5. If an ABORT arrives, release the pending images.

UserNodes must also handle duplicate messages (e.g., if a PREPARE is resent). Idempotency is key: if already voted, resend the same vote.

Handling Failures: Lost Messages and Crashes

Lost messages are handled by timeouts and retransmission. For node crashes, use logging to persistent storage. Before sending a vote or commit decision, write the state to a log file. On recovery, read the log to resume the transaction.

For example, if a UserNode crashes after voting YES but before receiving the decision, on restart it should check the log. If it had voted YES, it must wait for the coordinator's decision. The coordinator might have committed or aborted; the UserNode can query the Server or rely on the log to retransmit its vote.

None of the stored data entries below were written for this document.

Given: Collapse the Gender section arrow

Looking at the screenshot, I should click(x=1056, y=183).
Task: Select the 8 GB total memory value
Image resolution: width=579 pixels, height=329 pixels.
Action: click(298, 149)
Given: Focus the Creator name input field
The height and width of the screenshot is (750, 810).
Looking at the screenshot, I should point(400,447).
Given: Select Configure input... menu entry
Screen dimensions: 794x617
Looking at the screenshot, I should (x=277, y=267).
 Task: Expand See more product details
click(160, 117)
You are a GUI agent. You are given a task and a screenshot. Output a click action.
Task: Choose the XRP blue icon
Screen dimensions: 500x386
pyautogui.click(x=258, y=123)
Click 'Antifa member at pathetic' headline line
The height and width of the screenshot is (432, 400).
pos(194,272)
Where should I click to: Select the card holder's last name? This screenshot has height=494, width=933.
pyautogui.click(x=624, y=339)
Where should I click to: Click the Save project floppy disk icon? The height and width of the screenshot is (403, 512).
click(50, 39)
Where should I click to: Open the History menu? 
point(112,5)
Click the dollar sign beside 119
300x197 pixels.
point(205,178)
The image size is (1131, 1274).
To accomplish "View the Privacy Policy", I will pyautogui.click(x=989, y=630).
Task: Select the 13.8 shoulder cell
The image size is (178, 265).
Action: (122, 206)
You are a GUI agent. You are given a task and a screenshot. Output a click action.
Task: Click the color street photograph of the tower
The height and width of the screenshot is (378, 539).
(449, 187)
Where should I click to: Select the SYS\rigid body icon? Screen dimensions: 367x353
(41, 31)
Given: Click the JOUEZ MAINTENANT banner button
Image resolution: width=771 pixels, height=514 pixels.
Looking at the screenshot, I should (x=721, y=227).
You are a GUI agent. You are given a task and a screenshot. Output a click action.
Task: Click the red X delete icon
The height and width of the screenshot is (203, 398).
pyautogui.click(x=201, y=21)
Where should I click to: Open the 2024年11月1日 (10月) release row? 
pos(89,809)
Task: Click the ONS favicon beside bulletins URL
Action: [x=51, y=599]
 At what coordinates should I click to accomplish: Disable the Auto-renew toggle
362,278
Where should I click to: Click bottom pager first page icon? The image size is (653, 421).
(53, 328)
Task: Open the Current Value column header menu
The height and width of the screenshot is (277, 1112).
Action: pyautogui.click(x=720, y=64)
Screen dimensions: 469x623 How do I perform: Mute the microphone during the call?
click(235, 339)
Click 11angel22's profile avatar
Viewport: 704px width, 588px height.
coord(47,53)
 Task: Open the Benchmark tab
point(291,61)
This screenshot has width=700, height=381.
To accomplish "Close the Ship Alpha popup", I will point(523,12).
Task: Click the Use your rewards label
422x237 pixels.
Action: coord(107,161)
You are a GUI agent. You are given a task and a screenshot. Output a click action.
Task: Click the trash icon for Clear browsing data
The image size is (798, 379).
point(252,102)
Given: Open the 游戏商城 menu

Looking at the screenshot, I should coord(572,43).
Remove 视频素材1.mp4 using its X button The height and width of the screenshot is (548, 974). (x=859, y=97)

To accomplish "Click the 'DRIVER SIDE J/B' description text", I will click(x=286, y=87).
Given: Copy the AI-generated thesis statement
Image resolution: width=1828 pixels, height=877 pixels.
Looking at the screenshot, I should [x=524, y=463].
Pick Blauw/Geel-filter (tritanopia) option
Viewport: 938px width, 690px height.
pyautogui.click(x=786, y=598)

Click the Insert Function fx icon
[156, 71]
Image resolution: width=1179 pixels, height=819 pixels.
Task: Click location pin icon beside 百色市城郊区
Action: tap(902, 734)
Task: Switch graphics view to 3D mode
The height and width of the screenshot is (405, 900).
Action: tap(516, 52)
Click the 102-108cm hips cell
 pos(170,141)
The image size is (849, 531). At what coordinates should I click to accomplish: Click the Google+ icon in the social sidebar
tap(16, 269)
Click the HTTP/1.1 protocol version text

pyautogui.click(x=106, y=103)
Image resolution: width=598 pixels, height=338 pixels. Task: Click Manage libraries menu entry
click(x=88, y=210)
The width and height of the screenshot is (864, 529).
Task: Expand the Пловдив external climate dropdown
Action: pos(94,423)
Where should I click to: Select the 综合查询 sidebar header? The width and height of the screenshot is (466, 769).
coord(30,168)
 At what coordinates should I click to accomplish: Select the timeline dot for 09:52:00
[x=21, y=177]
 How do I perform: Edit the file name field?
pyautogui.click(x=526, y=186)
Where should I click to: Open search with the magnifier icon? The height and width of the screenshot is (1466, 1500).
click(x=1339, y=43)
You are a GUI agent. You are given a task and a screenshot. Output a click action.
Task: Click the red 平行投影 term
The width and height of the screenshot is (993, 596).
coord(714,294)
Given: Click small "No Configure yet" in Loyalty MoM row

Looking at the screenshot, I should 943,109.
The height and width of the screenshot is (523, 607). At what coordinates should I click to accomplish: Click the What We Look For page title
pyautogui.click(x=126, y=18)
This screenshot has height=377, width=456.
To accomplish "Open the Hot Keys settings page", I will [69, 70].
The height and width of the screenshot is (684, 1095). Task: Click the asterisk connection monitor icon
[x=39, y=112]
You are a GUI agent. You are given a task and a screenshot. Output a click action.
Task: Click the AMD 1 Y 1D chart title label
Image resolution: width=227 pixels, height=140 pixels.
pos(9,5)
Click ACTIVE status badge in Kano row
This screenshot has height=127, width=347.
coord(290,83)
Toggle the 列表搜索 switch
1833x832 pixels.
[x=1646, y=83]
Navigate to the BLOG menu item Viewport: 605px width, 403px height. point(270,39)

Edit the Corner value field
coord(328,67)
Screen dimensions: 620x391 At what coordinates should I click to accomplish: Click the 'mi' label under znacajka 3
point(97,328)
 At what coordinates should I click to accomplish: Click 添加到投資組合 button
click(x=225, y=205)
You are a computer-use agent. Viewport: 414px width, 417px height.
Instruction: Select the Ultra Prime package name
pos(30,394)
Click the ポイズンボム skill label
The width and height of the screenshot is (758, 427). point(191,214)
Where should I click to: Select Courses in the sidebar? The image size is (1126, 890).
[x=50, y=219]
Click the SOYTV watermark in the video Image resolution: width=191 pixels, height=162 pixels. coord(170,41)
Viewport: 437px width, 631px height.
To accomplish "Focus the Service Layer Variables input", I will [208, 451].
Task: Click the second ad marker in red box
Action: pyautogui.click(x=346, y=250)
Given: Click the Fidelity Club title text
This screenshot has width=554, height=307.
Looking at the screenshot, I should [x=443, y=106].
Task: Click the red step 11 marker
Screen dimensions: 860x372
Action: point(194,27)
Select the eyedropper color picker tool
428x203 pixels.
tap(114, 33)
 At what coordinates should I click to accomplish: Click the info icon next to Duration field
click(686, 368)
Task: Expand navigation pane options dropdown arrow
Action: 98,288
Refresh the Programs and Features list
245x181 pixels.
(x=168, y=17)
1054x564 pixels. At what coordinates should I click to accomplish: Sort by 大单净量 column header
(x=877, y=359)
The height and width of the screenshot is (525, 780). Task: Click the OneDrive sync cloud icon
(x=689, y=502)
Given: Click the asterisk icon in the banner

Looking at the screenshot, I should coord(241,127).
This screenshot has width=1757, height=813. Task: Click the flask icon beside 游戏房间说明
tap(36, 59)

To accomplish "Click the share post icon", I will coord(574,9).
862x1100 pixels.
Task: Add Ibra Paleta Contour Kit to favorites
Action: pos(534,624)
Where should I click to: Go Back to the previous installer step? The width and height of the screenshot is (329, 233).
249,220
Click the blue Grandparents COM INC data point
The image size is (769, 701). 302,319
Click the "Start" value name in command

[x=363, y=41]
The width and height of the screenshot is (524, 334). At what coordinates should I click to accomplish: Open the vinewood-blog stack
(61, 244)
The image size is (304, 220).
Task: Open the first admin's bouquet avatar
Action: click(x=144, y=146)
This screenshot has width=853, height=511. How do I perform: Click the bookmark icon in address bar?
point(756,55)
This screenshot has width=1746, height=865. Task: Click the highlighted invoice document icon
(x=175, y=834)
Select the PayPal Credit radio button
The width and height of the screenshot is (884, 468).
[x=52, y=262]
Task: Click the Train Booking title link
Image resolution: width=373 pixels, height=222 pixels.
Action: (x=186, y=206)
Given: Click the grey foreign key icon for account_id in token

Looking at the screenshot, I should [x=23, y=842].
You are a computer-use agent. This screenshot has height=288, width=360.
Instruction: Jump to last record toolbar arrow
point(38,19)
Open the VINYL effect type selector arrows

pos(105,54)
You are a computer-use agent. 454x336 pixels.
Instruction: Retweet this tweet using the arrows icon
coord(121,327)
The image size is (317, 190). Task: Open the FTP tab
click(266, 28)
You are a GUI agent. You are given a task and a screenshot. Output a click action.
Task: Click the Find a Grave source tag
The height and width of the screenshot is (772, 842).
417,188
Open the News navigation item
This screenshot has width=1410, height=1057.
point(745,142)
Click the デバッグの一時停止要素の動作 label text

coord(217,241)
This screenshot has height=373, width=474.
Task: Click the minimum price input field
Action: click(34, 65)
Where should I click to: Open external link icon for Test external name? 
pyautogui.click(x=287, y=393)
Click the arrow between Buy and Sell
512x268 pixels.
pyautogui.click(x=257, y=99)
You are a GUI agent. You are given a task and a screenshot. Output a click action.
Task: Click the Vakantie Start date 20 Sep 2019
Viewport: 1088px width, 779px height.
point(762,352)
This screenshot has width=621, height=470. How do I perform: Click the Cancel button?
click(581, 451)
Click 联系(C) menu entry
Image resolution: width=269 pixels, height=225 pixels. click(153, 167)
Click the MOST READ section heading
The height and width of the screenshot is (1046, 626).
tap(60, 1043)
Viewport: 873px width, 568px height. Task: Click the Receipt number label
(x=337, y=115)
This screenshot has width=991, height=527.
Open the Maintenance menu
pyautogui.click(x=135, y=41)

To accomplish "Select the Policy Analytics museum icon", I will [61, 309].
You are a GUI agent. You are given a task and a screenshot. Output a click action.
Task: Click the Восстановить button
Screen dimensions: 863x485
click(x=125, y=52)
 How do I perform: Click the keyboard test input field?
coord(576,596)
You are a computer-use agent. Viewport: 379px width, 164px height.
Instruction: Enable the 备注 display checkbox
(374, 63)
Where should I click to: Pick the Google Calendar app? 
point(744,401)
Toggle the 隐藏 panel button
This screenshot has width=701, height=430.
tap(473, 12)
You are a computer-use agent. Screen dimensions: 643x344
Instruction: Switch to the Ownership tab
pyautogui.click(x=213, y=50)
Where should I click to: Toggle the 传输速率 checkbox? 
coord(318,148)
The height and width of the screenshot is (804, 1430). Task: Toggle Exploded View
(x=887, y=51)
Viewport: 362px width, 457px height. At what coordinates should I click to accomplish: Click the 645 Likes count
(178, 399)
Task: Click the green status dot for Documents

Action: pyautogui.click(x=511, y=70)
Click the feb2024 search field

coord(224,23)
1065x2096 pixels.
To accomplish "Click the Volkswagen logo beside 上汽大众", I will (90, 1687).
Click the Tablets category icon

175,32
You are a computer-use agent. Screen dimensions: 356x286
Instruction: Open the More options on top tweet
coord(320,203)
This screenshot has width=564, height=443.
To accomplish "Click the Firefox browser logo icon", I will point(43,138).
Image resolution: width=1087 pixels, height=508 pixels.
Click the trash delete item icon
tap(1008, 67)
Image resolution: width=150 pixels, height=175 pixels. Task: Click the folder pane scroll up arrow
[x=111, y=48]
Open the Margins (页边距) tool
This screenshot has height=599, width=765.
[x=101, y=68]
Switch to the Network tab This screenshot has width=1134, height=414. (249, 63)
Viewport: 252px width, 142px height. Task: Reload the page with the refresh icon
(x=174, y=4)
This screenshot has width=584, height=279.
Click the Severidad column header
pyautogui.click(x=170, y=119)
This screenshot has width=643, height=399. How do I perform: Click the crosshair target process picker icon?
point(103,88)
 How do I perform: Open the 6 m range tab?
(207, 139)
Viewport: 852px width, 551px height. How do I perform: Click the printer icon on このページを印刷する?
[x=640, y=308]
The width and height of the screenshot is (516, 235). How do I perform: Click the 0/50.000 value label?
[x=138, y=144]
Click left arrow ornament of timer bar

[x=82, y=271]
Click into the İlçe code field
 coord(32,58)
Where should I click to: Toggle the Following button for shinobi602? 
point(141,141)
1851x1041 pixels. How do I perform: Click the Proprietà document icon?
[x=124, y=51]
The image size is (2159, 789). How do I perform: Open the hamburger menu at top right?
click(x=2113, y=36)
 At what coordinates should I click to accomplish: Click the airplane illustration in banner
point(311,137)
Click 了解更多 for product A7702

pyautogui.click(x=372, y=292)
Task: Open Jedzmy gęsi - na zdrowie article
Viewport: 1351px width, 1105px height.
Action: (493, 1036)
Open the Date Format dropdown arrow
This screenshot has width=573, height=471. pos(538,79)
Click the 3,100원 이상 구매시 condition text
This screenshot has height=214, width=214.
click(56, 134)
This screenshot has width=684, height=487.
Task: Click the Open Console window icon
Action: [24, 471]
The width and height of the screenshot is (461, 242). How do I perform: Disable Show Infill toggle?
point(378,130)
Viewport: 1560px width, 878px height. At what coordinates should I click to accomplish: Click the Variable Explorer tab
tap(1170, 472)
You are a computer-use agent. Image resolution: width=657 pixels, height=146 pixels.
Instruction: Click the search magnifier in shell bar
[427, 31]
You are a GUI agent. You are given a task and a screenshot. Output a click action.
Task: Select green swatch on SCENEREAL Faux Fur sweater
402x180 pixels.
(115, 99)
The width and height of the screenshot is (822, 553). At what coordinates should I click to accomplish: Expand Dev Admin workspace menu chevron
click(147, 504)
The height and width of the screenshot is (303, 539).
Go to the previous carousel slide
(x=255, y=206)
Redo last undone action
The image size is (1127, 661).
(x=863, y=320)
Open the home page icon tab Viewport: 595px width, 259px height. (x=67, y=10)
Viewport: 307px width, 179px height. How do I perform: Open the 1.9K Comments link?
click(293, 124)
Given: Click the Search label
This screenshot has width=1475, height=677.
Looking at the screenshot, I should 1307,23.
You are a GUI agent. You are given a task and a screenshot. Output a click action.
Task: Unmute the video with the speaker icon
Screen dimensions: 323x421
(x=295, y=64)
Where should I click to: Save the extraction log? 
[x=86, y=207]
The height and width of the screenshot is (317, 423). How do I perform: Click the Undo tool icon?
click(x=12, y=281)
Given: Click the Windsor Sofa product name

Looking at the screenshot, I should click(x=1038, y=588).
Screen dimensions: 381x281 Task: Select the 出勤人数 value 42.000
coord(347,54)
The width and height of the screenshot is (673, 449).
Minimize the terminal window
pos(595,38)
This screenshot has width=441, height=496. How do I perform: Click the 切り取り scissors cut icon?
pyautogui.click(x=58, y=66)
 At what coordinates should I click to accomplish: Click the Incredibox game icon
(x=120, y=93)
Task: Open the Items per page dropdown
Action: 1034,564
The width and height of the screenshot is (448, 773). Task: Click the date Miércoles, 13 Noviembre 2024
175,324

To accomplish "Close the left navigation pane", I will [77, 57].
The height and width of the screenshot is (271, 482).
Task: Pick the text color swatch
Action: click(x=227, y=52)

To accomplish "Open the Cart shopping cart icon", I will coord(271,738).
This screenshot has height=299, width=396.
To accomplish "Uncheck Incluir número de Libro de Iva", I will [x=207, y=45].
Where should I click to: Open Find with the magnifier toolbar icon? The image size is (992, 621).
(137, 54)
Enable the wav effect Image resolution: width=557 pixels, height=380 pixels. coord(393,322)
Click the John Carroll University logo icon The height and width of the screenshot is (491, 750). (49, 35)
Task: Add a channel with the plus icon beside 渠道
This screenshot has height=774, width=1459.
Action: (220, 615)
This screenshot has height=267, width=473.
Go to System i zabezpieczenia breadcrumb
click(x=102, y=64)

The Server should also log each phase. If the Server crashes after sending COMMIT but before all UserNodes receive it, on recovery it can resend COMMIT to those who haven't acknowledged.

Concurrency: Multiple Collages at Once

Concurrent commits are common in real systems. Your Server must handle multiple startCommit calls simultaneously. Use separate threads or an event loop. Each transaction is independent, but UserNodes may be involved in multiple transactions. A UserNode can vote on several collages concurrently, but each image can only appear in one committed collage. Use locks or atomic operations to prevent double-use.

Trend Connection: AI-Powered Photo Collages

Today, AI tools like Google Photos or Adobe Photoshop automatically create collages from your camera roll. These systems use distributed coordination behind the scenes. Imagine an AI app that lets friends contribute selfies to a group collage; the app must ensure everyone agrees before publishing. This is exactly what your 2PC implementation does. Understanding this protocol prepares you for building reliable, distributed AI services.

Testing Your Implementation

Test cases will verify that the correct collages appear in the Server's working directory and that source images are removed from UserNodes. Write unit tests for:

• Happy path: all approve, collage published.
• One reject: collage aborted.
• Lost messages: ensure retransmission works.
• Node crash: restart and recover.
• Concurrent commits: multiple collages processed without interference.

Conclusion

Two-phase commit is a fundamental distributed systems concept. By implementing it for a group photo collage, you've learned to handle consistency, failures, and concurrency. These skills are directly applicable to distributed databases (e.g., Spanner), blockchain consensus, and cloud-native applications. Now go build your collage system and make Einstein proud!